Cansado de siempre lo mismo, un día pensé en largarme y ver cosas. Mientras más vueltas le daba, mas dudaba. Deje que mi corazón pensara; y me tire a la piscina…
Así que vendí mi coche, organice muy poco, me compre una mochila y un billete de avión a Moscú . Recorrí miles de kilómetros en el Transiberiano. Me baje para cruzar a Mongolia. De Norte a Sur. Conviví con los nómadas y grité de alegría y asombro entre huesos prehistóricos perdidos en el desierto del Gobi. Pase a China y percibí atontado su carrera desbocada hacia lo que llaman civilización. Tenemos que darnos prisa para verla antes de que desaparezca lo bueno que queda. De allí a Japón. Que gente tan diferente a nosotros... Un vuelo a la maravillosa Sidney y tres semanas como grumete de lujo en un catamarán recorriendo la Gran Barrera de Coral. Inolvidable. Nueva Zelanda: Paisajes y muy buena gente. En medio del Pacifico, un mes en Fulaga, una isla perdida al sur del Archipiélago de Fiji. El primer hombre blanco en siete años. El paraíso en la Tierra.

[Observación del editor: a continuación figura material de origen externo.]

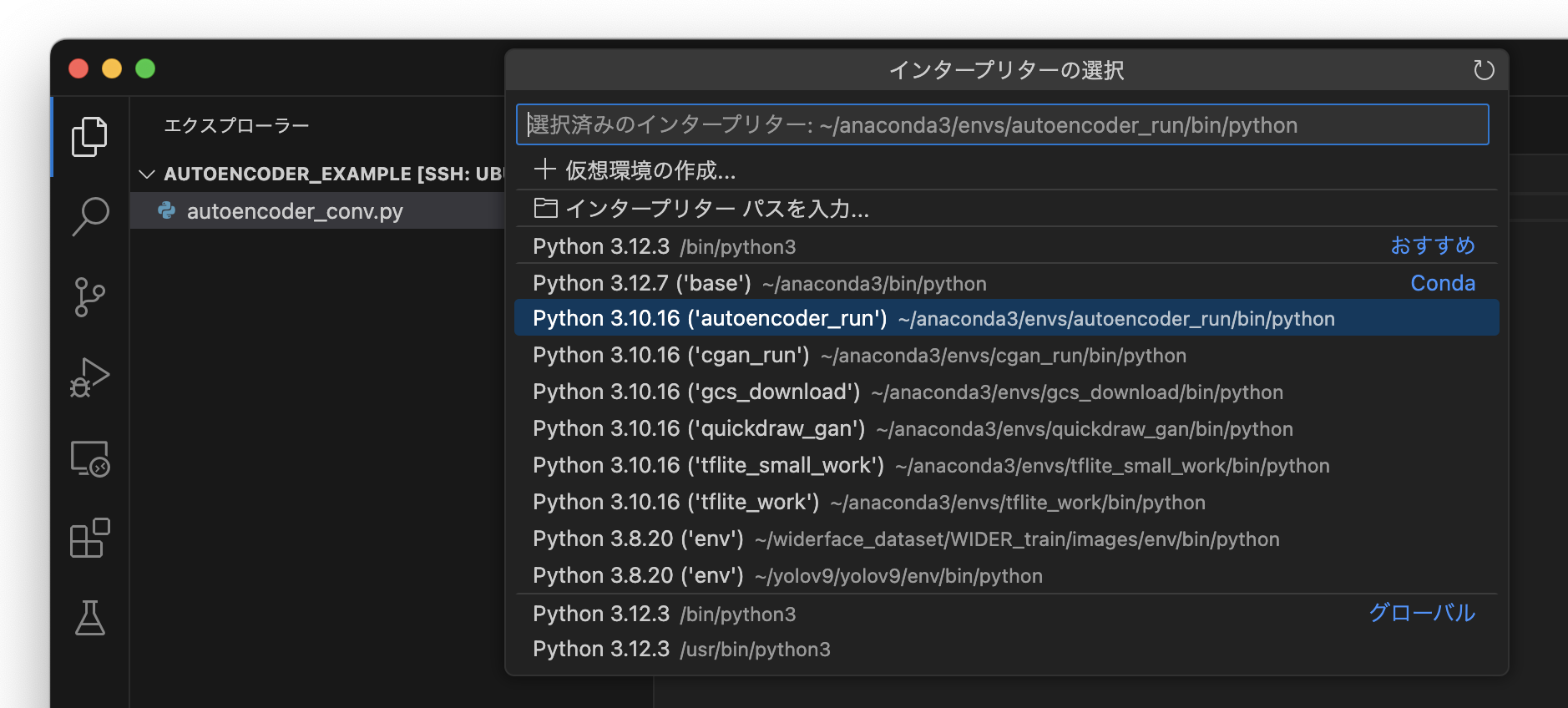Open the Run and Debug view
The height and width of the screenshot is (708, 1568).
pyautogui.click(x=89, y=377)
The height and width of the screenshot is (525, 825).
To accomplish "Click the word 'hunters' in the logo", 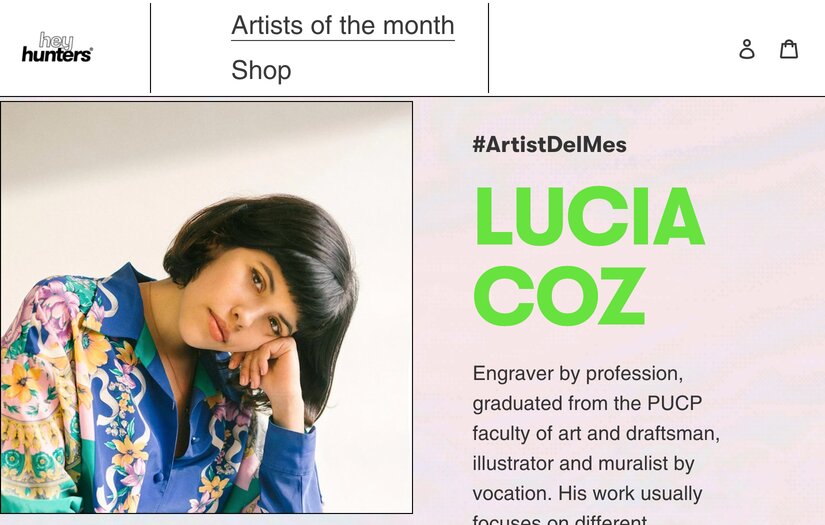I will tap(56, 56).
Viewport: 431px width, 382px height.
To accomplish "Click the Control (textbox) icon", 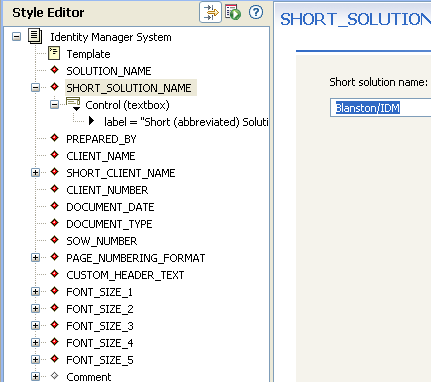I will pyautogui.click(x=73, y=104).

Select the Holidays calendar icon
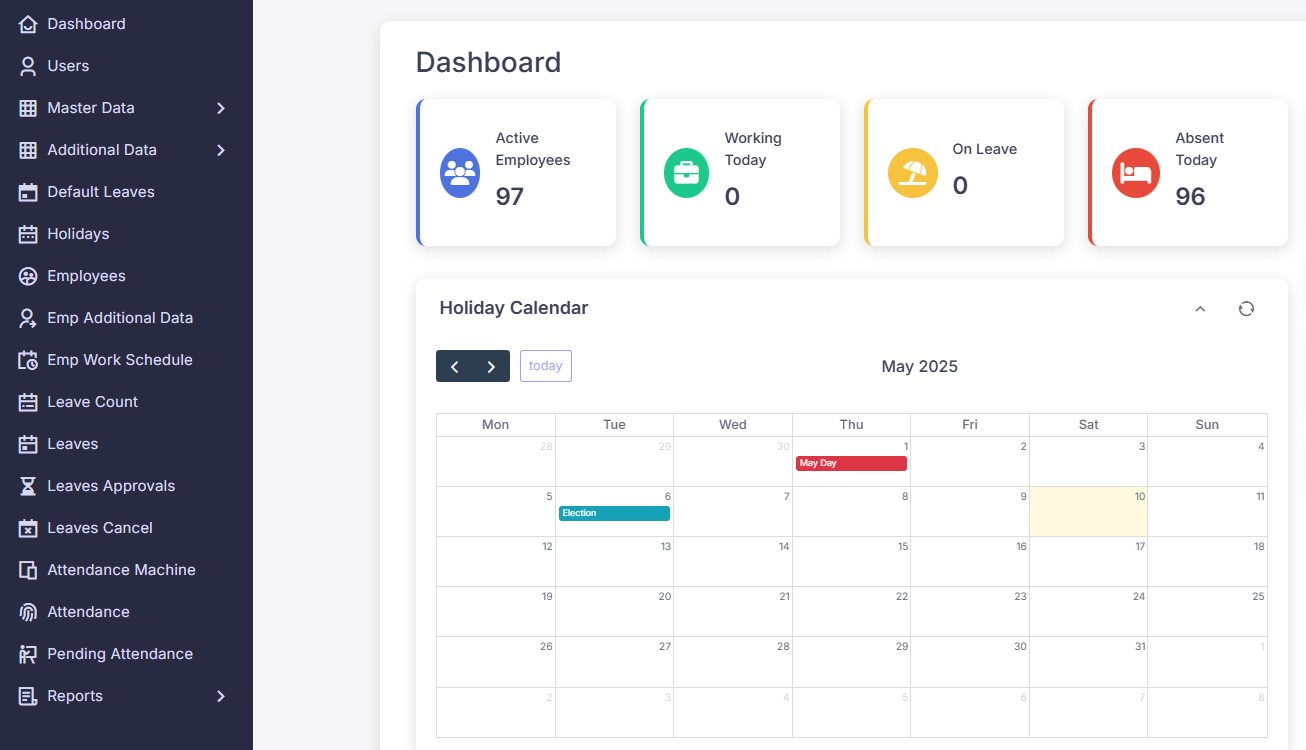[x=27, y=234]
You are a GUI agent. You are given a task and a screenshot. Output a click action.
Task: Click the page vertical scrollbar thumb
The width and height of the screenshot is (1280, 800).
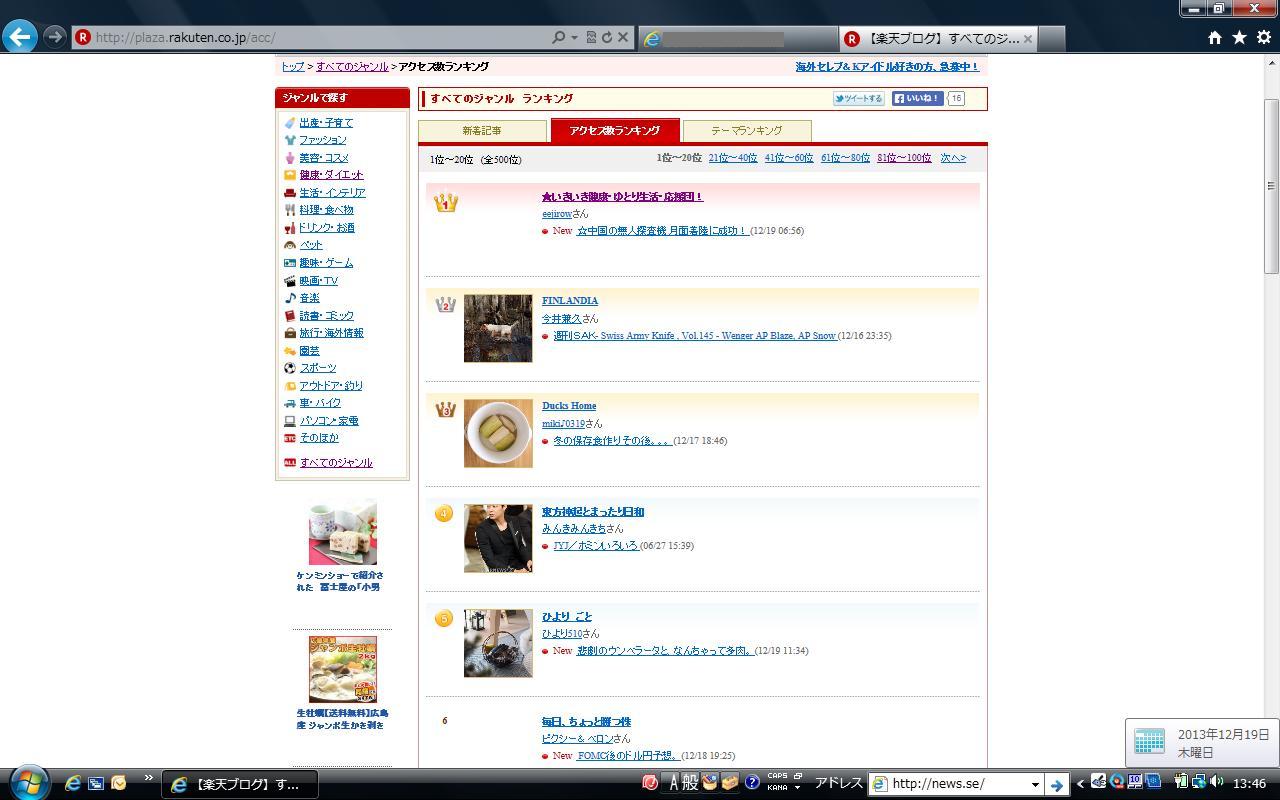click(1271, 185)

Y la parte más intensa: Africa, el continente oscuro. Subida al Kilimanjaro, viaje en auto-stop a los parques de Serengueti y Ngorongoro. Malawi y Zimbawe: Parques nacionales y naturaleza salvaje. Miseria. Las espectaculares Cataratas Victoria y un salto al vacío desde 111 metros en el puente a Zambia. Rafting y river-boarding en el Zambeze con Juan y Eduardo. Más auto-stop hasta el Delta del Okavango, Botswana: a correr “detrás” de los leones. Namibia con sus inmensas dunas y surf en la arena. El paisaje lunar de Soussusvlei. Africa del Sur y la peligrosa Johannesburgo.
Gran salto y avión a AFRICA OCCIDENTAL: Aterrizaje en Togo y unos dias con el misionero Pepe “Schwazenegger”. Benín y la ceremonia vudú que me dejo bastante malito. Burkina Faso y la Copa de Africa de Fútbol. Mali, Djenne y el alucinante País Dogón. Ghana y sus Castillos en la Playa. Para terminar, la decadente Abidjan en Costa de Marfil.
Desde entonces no soy el mismo. Y me alegro enormemente.